Benoît Hamon (ESS France) résume : « Le gouvernement choisit d’assécher les solidarités. »
Pendant que les Restos du Cœur et Emmaüs alertent sur une hausse de 25 % des demandes, l’État leur coupe les vivres.
Et pour se donner bonne conscience, l’article 9 double le plafond du dispositif “Coluche” : un pansement fiscal sur une plaie béante.

Collectivités locales : le coup de grâce

Les articles 27, 33 et 34 du budget réduisent de près de 2 milliards d’euros les compensations fiscales dues aux collectivités.
Résultat : moins de marges pour financer les politiques sociales locales, les associations, l’aide alimentaire ou le logement.
Le gouvernement fait semblant de “partager l’effort” — en réalité, il le délègue à ceux qui agissent concrètement sur le terrain.

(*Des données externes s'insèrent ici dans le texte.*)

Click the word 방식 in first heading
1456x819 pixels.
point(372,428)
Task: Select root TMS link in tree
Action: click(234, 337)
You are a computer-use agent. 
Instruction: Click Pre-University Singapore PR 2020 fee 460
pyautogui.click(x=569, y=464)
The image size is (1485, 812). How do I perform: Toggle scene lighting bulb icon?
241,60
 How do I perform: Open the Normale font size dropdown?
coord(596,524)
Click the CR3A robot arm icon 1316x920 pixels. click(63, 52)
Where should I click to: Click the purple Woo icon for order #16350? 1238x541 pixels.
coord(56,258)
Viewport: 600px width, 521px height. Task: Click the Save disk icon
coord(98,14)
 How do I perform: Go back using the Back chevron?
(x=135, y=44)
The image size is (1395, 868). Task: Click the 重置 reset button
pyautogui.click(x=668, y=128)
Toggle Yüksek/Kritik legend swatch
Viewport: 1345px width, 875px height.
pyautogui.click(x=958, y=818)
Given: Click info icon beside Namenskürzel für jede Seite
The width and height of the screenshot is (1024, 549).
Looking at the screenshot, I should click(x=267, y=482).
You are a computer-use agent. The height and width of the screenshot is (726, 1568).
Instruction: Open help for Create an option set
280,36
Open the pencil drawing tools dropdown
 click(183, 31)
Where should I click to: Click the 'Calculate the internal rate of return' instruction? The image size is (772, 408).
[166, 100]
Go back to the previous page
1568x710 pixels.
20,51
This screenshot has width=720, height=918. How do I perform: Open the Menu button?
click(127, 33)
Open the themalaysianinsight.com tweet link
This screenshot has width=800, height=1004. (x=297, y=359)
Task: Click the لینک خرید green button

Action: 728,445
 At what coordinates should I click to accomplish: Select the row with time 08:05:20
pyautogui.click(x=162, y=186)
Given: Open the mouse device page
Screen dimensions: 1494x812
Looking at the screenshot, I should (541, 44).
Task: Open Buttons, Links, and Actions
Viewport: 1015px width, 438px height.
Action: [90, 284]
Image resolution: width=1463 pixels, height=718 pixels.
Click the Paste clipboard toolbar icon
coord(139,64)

Une cohérence : celle du désengagement

Ce budget 2026 n’est pas neutre.
Il ne “réforme” pas, il renverse la logique même de la solidarité nationale.
Gel des prestations, désincitation au travail, coupes dans l’emploi et l’insertion, attaques contre le logement social et le monde associatif : jamais un projet budgétaire n’aura concentré autant de mesures antisociales en si peu d’articles.

Le tout, sans aucune évaluation d’impact social, alors que la France s’est engagée à réduire de 20 % la pauvreté d’ici 2027.
Résultat prévisible : l’inverse.
Une explosion des inégalités, un accroissement du non-recours, et la fin assumée d’un modèle social déjà fragilisé.

Un budget contre la société

Sous couvert de « redressement », le gouvernement Lecornu enterre l’idée même de fraternité républicaine.
Ce budget n’est pas celui du courage : c’est celui du renoncement.
Renoncement à protéger les plus faibles. Renoncement à préparer l’avenir. Renoncement à ce qui faisait de la France un pays solidaire.